Well, this is a clear demonstration of the benefits of diversification. Diversification is the only free lunch you are likely to get in life – and it’s most useful during tough times. The Nifty index has 50 stocks. While most stocks may be down at the moment, a lot of stocks are also doing well. This is how top performers in the Index cushion the downfall when the index has fallen and prevent a portfolio crisis.
But this also means that if and when markets recover, individual stocks would do much better than the index. Not all stocks will recover the same way, and so, as a portfolio, the Nifty Index might not recover as much as individual stocks.
The investor’s takeaway
Well, introducing the next free meal – rupee cost averaging. Diversification, and staying in the index helps in cushioning your portfolio, but also means that when things look up again, your diversified portfolio might not do so well. In this scenario, one should look at rupee cost averaging, or what we all know popularly as SIP.
Why choose SIPs?
SIPs are a great way to deal with market volatility.

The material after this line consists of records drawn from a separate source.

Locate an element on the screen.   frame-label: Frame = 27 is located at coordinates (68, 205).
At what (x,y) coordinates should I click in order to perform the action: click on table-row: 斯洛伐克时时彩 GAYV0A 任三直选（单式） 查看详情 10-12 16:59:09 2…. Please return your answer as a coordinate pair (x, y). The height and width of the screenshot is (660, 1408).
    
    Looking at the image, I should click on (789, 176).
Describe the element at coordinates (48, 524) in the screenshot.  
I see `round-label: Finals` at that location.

In fact, with SIPs, volatility is your friend, as you get opportunities to reduce your cost price. SIPs help you stay disciplined, and focused on your long-term goals, and tide over market volatility.
Stock SIPs are a great tool for you to double down on your favorite stocks. Do your research, identify the stocks you like, set up your SIP frequency and amount, and let the magic happen.

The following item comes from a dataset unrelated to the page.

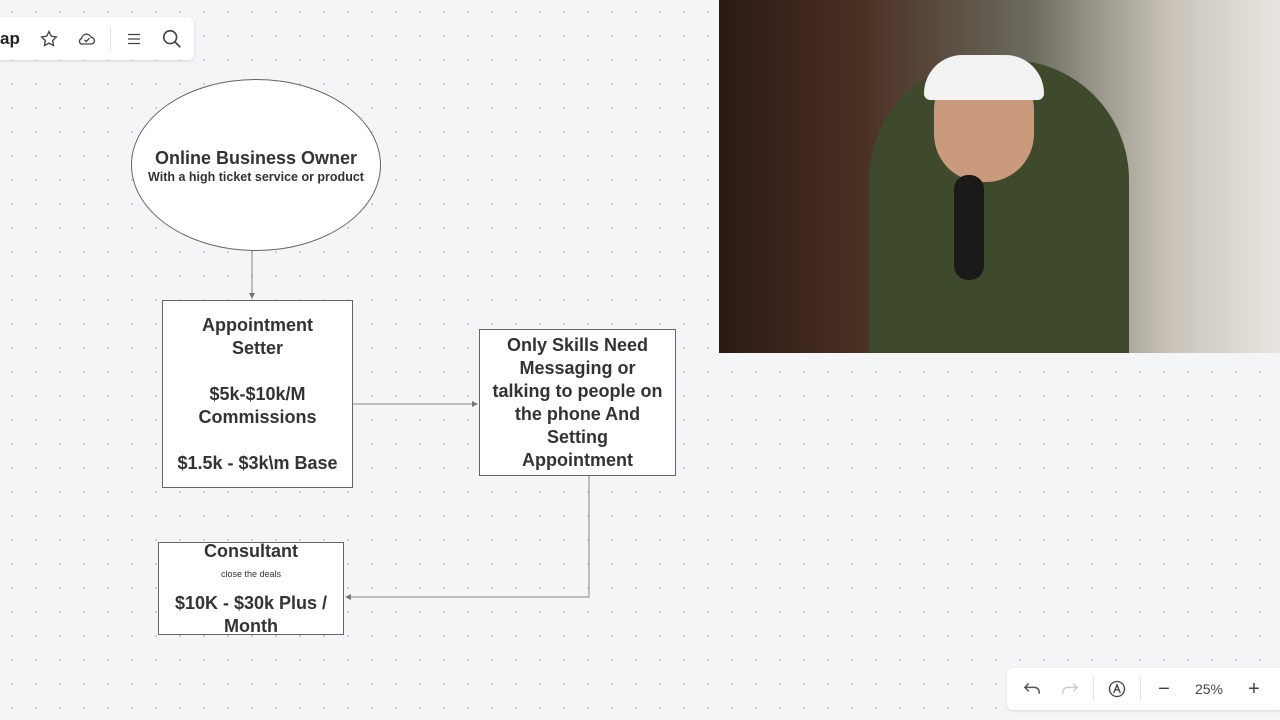 The height and width of the screenshot is (720, 1280). Describe the element at coordinates (251, 574) in the screenshot. I see `shape-subtitle: close the deals` at that location.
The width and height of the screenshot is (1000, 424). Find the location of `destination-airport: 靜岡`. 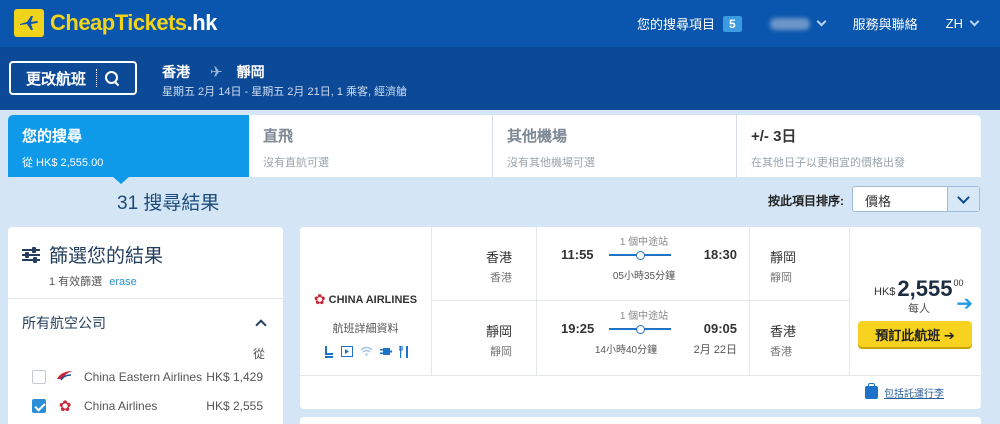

Obviously, one has to do the required research to figure out which stocks fit your risk-return appetite, but a crisis always provides an opportunity, and stocks SIPs are a reliable way of getting the most out of it.
And here’s some proof
Let’s see how this would’ve worked out in the current fall. Nifty’s closing high in the last year was on 1st December, at 18812.50. Let’s say you were terribly unlucky and invested a lump sum amount that day. As of closing on 16th March, your investment would’ve been down 9.7%.
Instead of investing a lump sum that day, if you had set up a monthly SIP, your average cost would’ve been 18019, and your investments would be down only 5.7%!

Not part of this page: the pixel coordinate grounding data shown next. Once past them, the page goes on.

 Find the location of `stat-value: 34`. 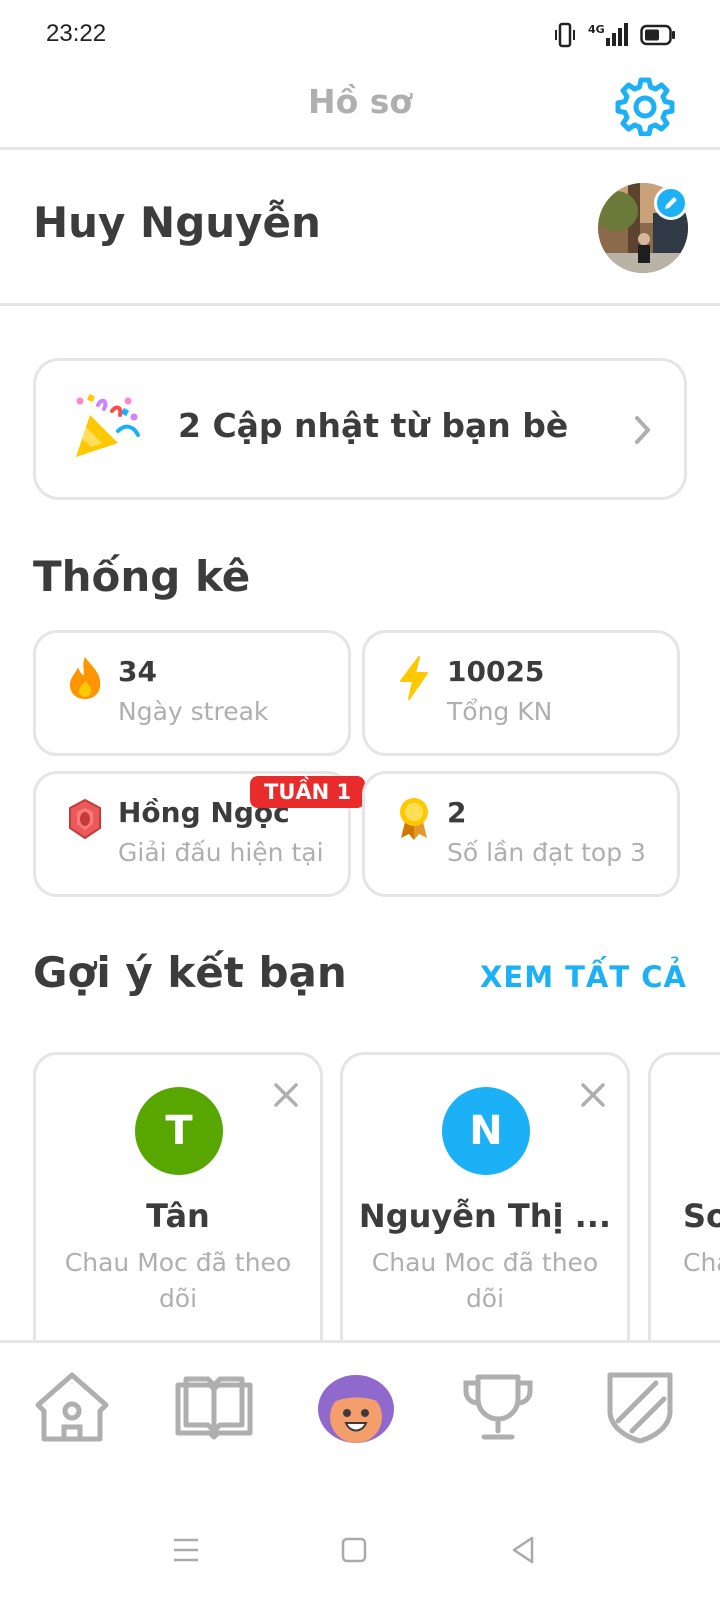

stat-value: 34 is located at coordinates (138, 672).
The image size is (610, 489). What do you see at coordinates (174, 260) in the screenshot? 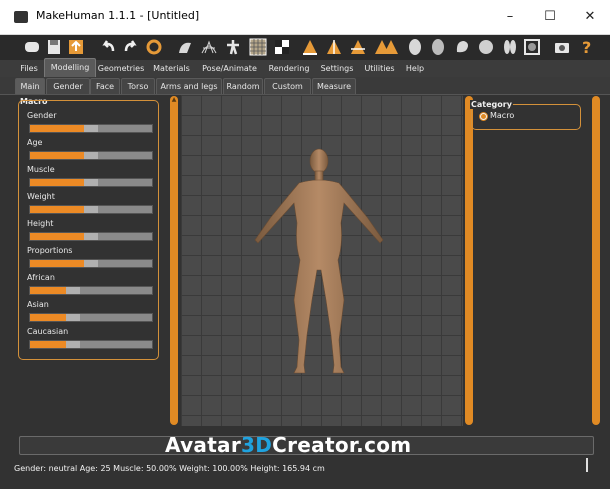
I see `left-panel-scrollbar` at bounding box center [174, 260].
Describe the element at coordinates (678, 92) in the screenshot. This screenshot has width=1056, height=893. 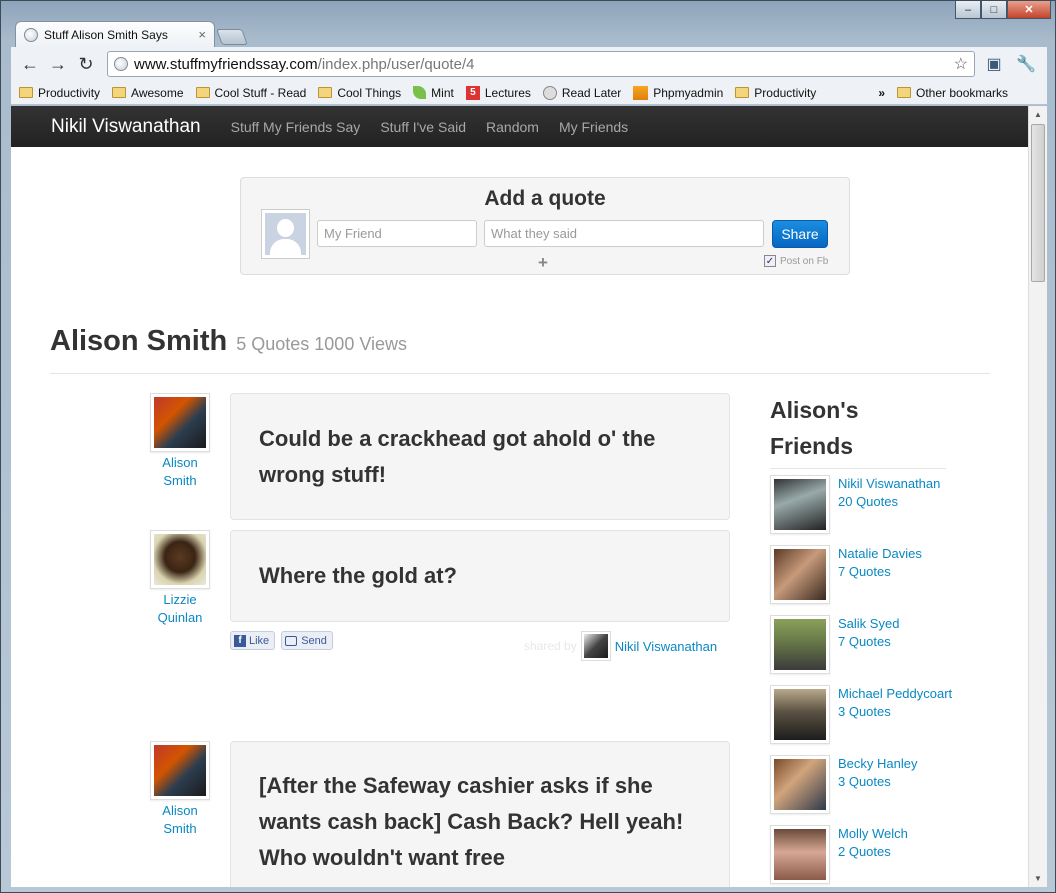
I see `bookmark-phpmyadmin: Phpmyadmin` at that location.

But instead of SIPping into the Index, what if you had SIPped into the top 10 Nifty stocks?? Well, with a monthly SIP in the top 10 stocks, your investments would be down only 4.7%, and in fact, your SIPs in L&T and ITC would’ve been positive!
The same story repeats with a weekly SIP. A weekly SIP into the index would mean a cost of 17916.6 and a loss of only 5.2%.
The same strategy into the top 10 stocks would mean a loss of only 4.3%.
That was, hopefully, a convincing demonstration of the power of SIP, and why sometimes, stock SIPs might be more useful than Index SIPs. Remember that when it comes to reacting to the index fall, one has to be analytical and farsighted. And you will go far.